Voice command of AI teammates was touted as a major feature, intended to take advantage of the Xbox Live Communicator microphone that had become a popular accessory with the launch of Xbox Live in 2002. Voice could be used to directly influence the action onscreen with shouted commands such as "SWAT! Get down!," intended to achieve a new level of realism and immersion or to replicate D-pad commands. SWAT: Global Strike Team and Tom Clancy's Rainbow Six 3 were the first to ship with this feature which used the Xbox Development Kit's voice recognition technology added in 2003.

==Marketing==
Promotion included the release of a SWAT: Global Strike Team mixtape from DJ Whoo Kid and Lloyd Banks in partnership with Sierra's parent Vivendi and Universal Music Group.

==Reception==

Reception ranged from positive to mixed. GameSpot gave the Xbox version of the game an 8.1 of 10, calling it "an impressive and successful effort to bring the old series into the 21st century". Other critics called the game as too little, too late amidst a field of tactical shooters that had become very crowded, very quickly. "SWAT: Global Strike Team was initially going to be a bit of a twist on the old squad-based tactical shooter genre", said IGNs Aaron Boulding. "But in the time since it was announced for PS2 and Xbox and its recent arrival on those systems, other titles like SOCOM and Rainbow Six 3 have surpassed and improved on what SWAT: GST set out to do."

The launch of SWAT: Global Strike Team was misfortunately timed. Tom Clancy's Rainbow Six 3 arrived the same day in North America and SOCOM II U.S. Navy SEALs launched the following week. Both received widespread critical acclaim and would set franchise records. By the time Counter-Strike Xbox edition arrived in the Holiday 2003 release slot previously held by Halo 2, SWAT: Global Strike Team was fading quickly from retail.

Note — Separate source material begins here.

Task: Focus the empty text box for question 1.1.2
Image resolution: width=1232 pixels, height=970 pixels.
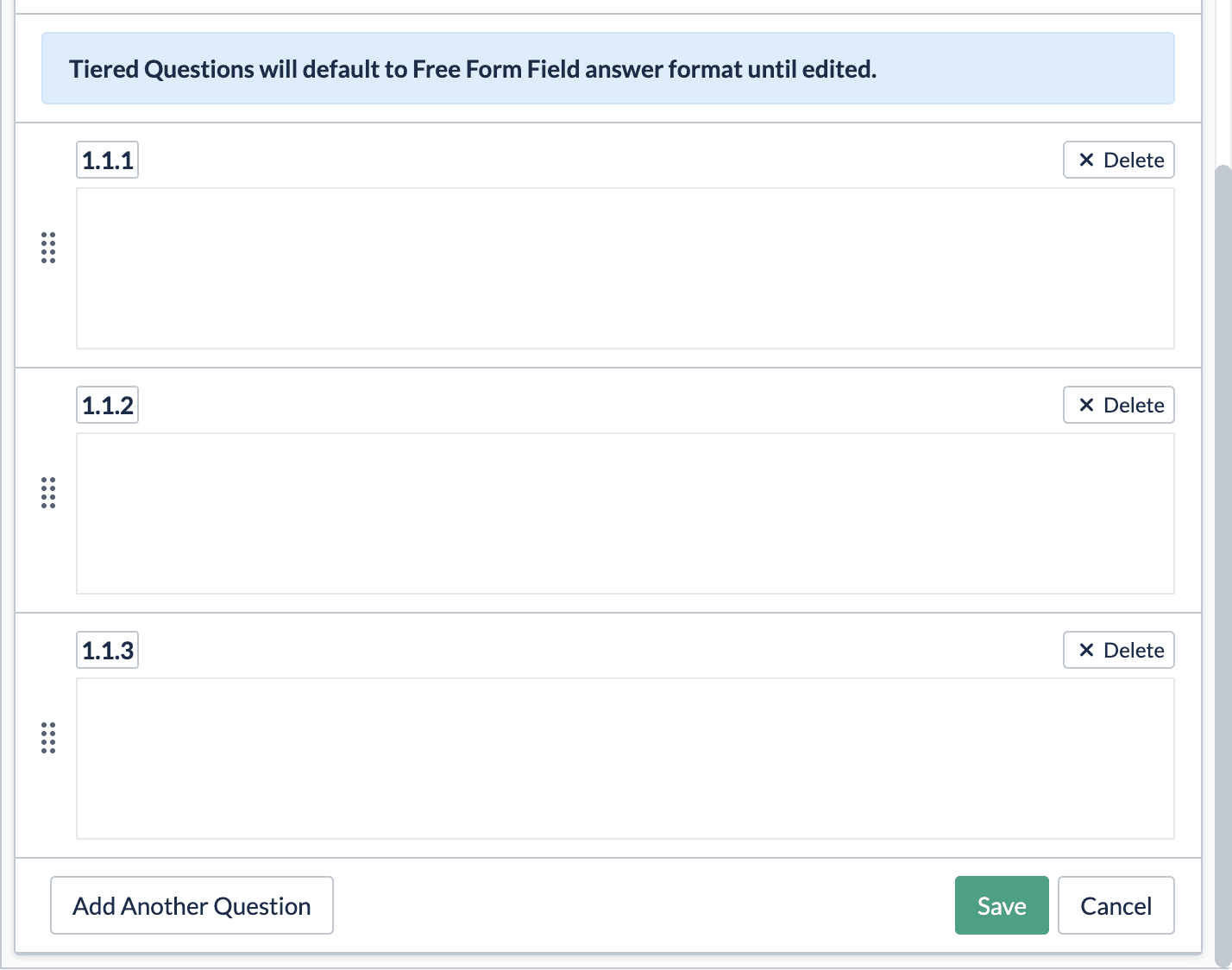Action: [625, 513]
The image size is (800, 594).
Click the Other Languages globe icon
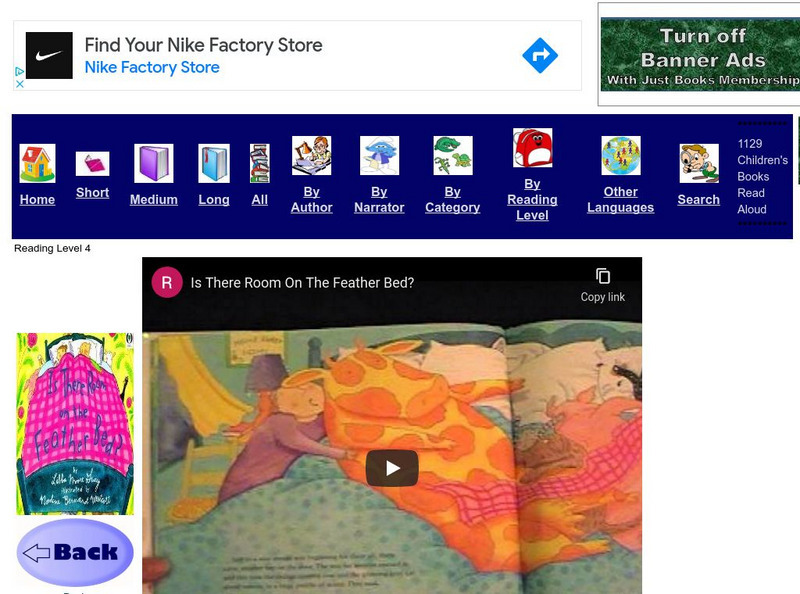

In Japan, where the Xbox version was ported and published by Microsoft on December 16, 2004, Famitsu gave it a score of all four sevens for a total of 28 out of 40.

Aggregate score
| Aggregator | Score |  |
| PS2 | Xbox |
| Metacritic | 69/100 | 69/100 |

Review scores
| Publication | Score |  |
| PS2 | Xbox |
| Edge | N/A | 6/10 |
| Electronic Gaming Monthly | 5/10 | 5/10 |
| Eurogamer | 6/10 | 6/10 |
| Famitsu | N/A | 28/40 |
| Game Informer | 7/10 | 7.5/10 |
| GamePro | 3.5/5 | N/A |
| GameSpot | 8.1/10 | 8.1/10 |
| GameSpy | 3/5 | 3/5 |
| GameZone | 7.5/10 | 7/10 |
| IGN | 6.6/10 | 6.6/10 |
| Official U.S. PlayStation Magazine | 3/5 | N/A |
| Official Xbox Magazine (US) | N/A | 7.7/10 |

==Legacy==
===Argonaut Closure===
Argonaut was under financial pressure during the development of SWAT: Global Strike Team. Much was staked on the game's success. The poor sales of the game led to deepening losses, which would ultimately prove unsustainable and contributed to the studio's closure in November 2004.

===SWAT: Urban Justice cancellation and SWAT 4===
SWAT: Urban Justice was to be a PC-only SWAT game to launch in 2003. Like SWAT: Global Strike Team, the game would be supported by a brand-new game engine and would have a faster, action-oriented pace. The poor reception to SWAT: Global Strike Team reduced confidence in the project which was already suffering from internal delays. The game was ultimately cancelled. The SWAT series would ultimately resume in 2005 with SWAT 4 which used the same game engine as Rainbow Six and Splinter Cell, and was a more realistic law enforcement simulation.